Shadow Man (Paragons of Queer Speculative Fiction)
Page 23
"Drive, damn it!"
The driver hit the throttle again, and the rover lurched forward. In the same moment, the length of chain swept down, shattering the long side window. Warreven ducked away from the rain of glass, saw the driver duck, too, but the rover kept moving forward, picking up speed. The ranas dodged back, scattering in confusion, and the driver swayed upright again, sent the rover skidding down the narrow street. Warreven looked back, ready to duck again, and saw the ghost ranas standing in the roadway, miming laughter. Then the rover had turned the first corner, heading back toward the relative safety of Dock Row, and he straightened cautiously. He was shaking--he'd been lucky, the glass had missed him, but it had been close, too close--and leaned forward to touch the driver's shoulder.
"Are you all right?"
"Yeah, no," the driver said, his voice shaken. "Maybe--I will be."
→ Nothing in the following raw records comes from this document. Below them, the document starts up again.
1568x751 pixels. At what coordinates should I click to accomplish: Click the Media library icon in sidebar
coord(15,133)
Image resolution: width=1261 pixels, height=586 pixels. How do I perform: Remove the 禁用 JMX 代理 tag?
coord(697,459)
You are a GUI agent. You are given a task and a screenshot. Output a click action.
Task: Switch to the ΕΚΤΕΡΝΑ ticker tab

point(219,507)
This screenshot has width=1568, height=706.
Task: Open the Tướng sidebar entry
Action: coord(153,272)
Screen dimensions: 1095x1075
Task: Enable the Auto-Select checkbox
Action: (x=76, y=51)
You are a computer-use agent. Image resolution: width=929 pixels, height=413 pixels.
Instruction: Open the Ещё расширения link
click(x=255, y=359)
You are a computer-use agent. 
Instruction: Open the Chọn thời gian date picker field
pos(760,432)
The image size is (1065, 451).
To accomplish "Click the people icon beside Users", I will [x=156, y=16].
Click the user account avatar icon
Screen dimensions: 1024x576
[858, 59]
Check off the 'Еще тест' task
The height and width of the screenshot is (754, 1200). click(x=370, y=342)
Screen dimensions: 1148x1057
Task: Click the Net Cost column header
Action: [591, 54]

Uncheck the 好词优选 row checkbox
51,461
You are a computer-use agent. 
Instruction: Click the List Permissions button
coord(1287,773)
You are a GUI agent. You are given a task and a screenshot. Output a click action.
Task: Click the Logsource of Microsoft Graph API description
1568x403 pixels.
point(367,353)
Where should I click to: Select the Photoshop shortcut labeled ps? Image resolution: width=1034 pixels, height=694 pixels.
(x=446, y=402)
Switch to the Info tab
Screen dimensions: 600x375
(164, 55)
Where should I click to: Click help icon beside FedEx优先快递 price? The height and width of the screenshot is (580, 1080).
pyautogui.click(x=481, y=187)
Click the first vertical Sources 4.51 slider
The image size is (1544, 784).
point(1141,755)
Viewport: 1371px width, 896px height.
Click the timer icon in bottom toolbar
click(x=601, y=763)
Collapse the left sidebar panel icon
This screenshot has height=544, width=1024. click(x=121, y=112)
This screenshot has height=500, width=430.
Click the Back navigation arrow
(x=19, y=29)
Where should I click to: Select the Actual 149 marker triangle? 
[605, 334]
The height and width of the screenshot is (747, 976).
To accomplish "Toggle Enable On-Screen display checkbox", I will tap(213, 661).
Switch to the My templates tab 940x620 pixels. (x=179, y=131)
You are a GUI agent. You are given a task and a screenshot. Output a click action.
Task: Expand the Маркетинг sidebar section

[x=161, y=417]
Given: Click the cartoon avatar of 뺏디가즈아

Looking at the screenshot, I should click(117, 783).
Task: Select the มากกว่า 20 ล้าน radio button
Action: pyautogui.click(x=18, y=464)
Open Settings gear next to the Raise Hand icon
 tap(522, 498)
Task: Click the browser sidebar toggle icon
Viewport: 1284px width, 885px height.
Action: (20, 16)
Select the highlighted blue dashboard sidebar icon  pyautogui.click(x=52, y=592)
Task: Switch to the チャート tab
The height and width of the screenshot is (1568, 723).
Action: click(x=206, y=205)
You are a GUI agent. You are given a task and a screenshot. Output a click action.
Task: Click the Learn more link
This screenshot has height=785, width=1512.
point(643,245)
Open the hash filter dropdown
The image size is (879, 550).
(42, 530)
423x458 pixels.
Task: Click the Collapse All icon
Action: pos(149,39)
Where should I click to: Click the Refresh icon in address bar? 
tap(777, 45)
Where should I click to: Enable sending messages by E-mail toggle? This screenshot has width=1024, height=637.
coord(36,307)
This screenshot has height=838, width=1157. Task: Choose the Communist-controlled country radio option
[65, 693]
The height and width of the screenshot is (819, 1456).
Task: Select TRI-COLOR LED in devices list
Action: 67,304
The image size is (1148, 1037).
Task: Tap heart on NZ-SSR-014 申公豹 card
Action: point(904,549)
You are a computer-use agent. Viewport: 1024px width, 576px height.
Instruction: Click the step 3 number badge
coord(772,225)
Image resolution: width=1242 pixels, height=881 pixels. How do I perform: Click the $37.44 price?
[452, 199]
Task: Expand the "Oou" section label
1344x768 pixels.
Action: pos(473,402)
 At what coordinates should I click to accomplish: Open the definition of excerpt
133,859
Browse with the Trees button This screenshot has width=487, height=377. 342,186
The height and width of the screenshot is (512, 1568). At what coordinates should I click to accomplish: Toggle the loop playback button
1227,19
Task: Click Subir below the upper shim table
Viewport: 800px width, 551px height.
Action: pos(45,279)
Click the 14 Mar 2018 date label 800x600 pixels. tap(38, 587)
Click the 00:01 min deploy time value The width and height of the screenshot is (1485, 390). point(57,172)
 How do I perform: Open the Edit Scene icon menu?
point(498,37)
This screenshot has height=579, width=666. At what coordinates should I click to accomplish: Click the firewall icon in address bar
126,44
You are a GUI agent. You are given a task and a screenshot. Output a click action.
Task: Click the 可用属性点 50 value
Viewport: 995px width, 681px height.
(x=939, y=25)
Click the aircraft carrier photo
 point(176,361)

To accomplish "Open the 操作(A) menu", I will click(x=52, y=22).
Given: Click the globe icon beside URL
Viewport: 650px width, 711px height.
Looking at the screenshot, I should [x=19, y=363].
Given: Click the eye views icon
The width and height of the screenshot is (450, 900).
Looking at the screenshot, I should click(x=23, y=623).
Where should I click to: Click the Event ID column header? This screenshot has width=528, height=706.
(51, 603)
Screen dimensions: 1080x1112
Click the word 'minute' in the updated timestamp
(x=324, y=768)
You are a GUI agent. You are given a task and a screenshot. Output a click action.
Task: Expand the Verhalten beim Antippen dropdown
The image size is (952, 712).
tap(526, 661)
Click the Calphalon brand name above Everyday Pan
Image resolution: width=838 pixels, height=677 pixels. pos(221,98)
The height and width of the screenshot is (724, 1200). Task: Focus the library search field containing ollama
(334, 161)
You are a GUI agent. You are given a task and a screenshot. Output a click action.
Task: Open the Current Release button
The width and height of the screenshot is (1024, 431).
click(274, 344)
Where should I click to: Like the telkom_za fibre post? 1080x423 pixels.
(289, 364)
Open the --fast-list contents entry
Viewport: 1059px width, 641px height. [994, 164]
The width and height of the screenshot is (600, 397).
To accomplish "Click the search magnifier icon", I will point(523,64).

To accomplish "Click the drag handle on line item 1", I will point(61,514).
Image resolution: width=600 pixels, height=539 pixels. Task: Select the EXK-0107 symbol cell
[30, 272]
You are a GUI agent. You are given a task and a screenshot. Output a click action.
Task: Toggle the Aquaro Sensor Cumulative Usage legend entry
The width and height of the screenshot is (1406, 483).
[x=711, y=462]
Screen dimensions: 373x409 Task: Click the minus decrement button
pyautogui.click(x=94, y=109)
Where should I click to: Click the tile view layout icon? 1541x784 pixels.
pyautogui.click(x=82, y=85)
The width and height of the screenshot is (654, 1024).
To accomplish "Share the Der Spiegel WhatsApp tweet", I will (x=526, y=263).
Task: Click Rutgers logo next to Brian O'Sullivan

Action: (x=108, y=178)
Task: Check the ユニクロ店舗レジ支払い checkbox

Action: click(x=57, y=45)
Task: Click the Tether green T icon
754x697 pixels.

Warreven looked into the mirror, saw the driver's face reflected, marked with a line of blood. The rover swung around the next corner and turned onto Dock Row, into the flickering lights of the dance houses. "Pull over, let me see."
The driver eased the rover into the curb, into the relatively steady light of a houselamp. Rather than risk the shattered glass that covered half the passenger seat, Warreven climbed out through the street-side door and came around the rover's nose to peer in the driver's half of what had been the window. Behind him, a few of the people who had been waiting in the doors of the bars and the dance houses moved a few steps closer, not knowing whether or not they would need to intervene. Warreven ignored them, stooped to lean into the empty window. "Let me see," he said again.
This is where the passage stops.